How to Master a Song in Audacity
By Scott Shpak
Updated September 22, 2017
Mastering a song is one of the last steps prior to releasing a song for the world to hear. While in the professional world mastering is done by engineers with particular experience and equipment to do the job, with care and patience a home recording enthusiast can perform some of the functions of mastering. While it is unlikely that it will equal the results from a professional mastering facility, the hobbyist can gain some insight into the process by using Audacity -- a free cross-platform audio editor -- as a mastering tool.
Work with a stereo mix of your multi-track project. Mastering is done to balance and optimize a finished performance and the better your mix is, the easier it will be to master.
Open your mix in Audacity by selecting "File" from the menu bar. Click on "Import" from the drop-down menu and load your mix file. Audacity will assign it to a track. Repeat the process and open a second copy of the same file. When it is assigned to a track, click the "Mute" button on the left. You will use this copy for A-B comparison with your mastered file.
Use Audacity's built-in effects to process the un-muted track. First, select "Equalization" from the "Effects" menu bar. Consider small EQ changes to problem frequencies. Areas to watch are extreme low bass, below 80 hertz, where too much content can make things muddy and indistinct. Frequencies around 400 to 600 hertz can often be lowered a little bit to balance highs and lows, and sibilant frequencies can be addressed with cuts anywhere between about 3,500 to 10,000 hertz, depending on the voices.
Select "GVerb" from the effects menu if you wish to put a little reverb on the entire mix. This is sometimes handy for blending voices and instruments together. Generally you will want only a touch of reverb. Start with a small room size and reverb time and a dry signal level about -4.0. Play with the parameters until it is difficult to tell if there is any effect on at all, then compare it with the muted copy. You will likely be surprised how much reverb is on your mastered version. Beware of adding too much.

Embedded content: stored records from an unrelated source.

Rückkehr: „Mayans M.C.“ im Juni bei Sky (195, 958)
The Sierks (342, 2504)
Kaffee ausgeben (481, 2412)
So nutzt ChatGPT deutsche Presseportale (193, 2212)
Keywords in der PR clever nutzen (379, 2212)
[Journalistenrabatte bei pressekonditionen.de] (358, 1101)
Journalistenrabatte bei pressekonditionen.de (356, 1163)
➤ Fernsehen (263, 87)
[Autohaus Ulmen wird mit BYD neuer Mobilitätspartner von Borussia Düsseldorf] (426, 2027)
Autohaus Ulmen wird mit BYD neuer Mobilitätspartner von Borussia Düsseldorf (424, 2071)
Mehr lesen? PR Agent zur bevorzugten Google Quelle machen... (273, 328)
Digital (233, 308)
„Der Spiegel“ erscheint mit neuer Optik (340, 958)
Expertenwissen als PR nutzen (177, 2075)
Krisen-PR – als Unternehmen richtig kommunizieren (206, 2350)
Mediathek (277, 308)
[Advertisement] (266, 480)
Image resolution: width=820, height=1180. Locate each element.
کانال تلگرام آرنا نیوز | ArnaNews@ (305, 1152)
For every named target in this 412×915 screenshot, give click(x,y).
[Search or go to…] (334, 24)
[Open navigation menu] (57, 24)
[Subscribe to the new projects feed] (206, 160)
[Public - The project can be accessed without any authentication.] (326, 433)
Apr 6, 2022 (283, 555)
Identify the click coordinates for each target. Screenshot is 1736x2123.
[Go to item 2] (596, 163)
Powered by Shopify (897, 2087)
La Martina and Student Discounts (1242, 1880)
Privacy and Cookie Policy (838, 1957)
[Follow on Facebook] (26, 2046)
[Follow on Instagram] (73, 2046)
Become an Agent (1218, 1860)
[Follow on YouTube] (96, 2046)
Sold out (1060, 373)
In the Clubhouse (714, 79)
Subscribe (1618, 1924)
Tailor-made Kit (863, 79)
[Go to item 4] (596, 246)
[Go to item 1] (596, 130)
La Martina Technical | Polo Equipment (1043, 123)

Open "Compressor" from the "Effects" menu. Compressors and limiters smooth out dynamic changes, making tracks sound more "punchy." This is an effect that can also be overused, so start with modest settings like a ratio of 2:1 or 3:1 and short attack and release times. Uncheck the "Make-up Gain" box unless you are mastering a high-energy, loud song.
Many of the other effects included with Audacity may be used at the mastering stage with discretion or for a special effect. If the finished version of your song depends on an effect at mastering, that's probably a sign that your mix needs work.